'''
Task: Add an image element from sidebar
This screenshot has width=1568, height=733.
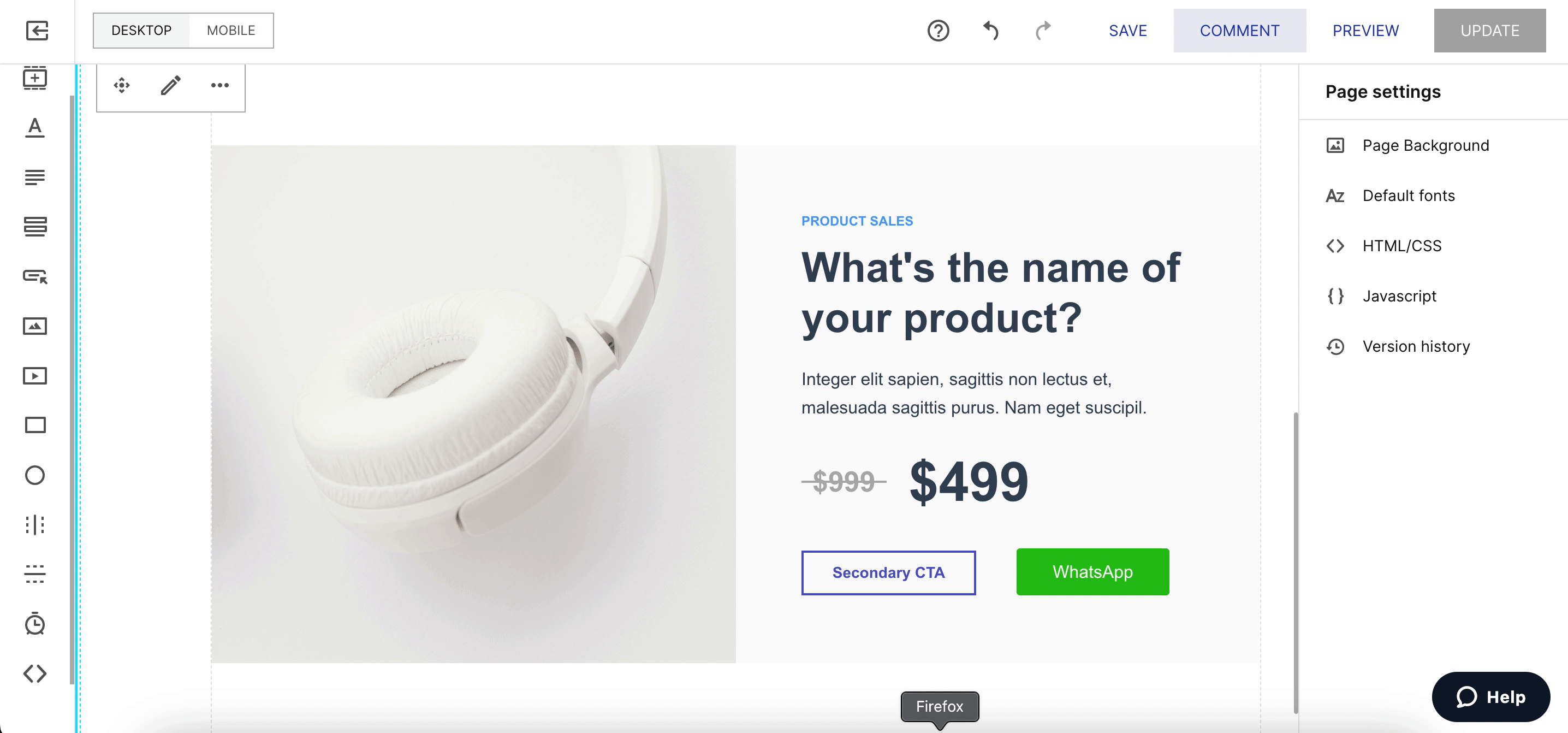Action: (35, 326)
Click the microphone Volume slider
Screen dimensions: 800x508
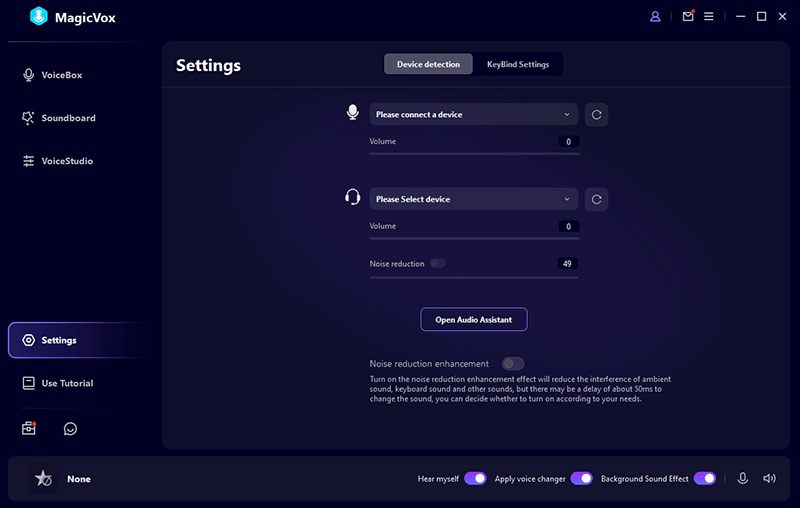pos(474,154)
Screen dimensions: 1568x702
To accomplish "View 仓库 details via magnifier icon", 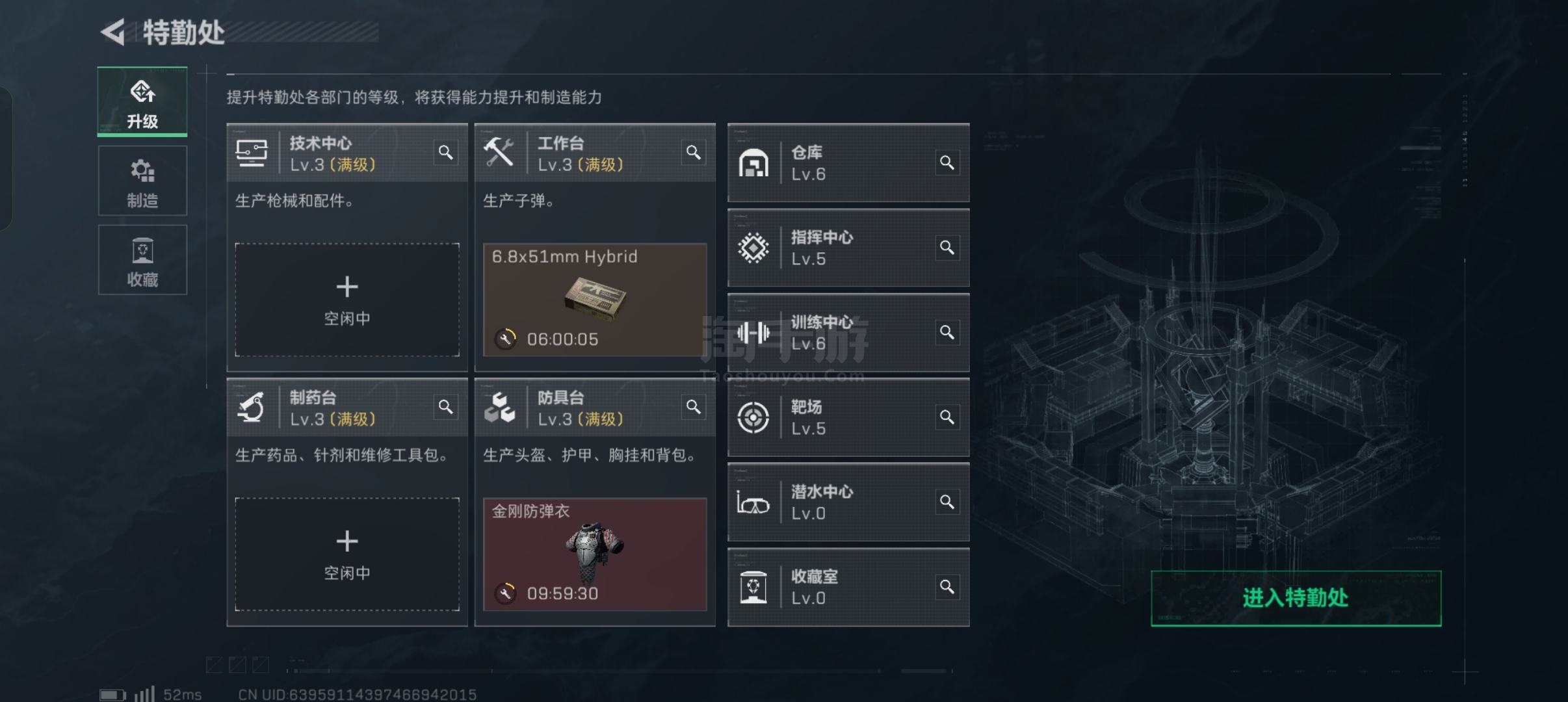I will coord(947,162).
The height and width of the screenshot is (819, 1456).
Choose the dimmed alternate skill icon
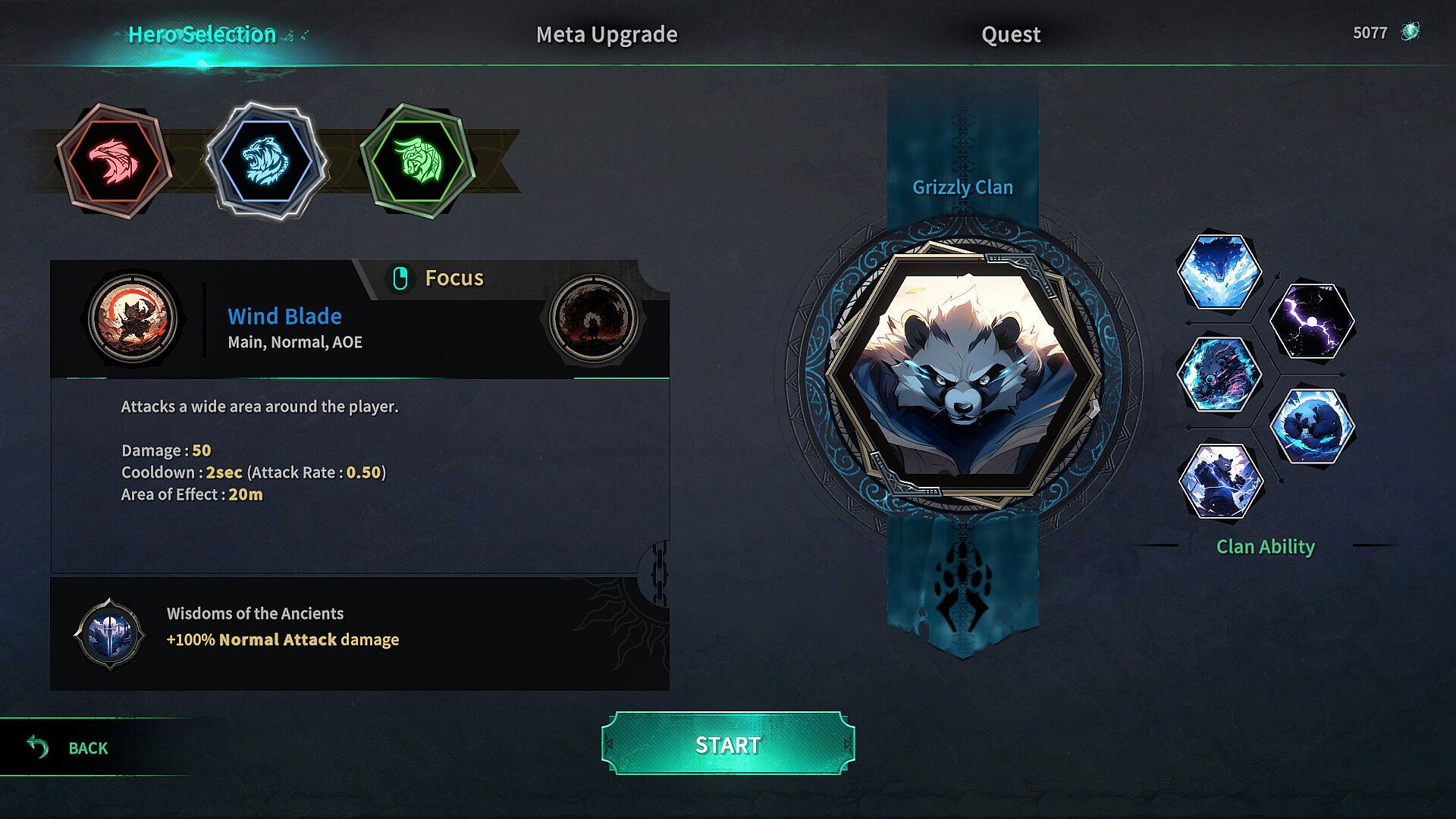[x=593, y=317]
'''
## What you have to do
Leave the pictures out, and copy exactly each line from the one containing "The height and" through the final line of the data.

## Result for this task
The height and width of the screenshot is (819, 1456).
Choose the dimmed alternate skill icon
[x=593, y=317]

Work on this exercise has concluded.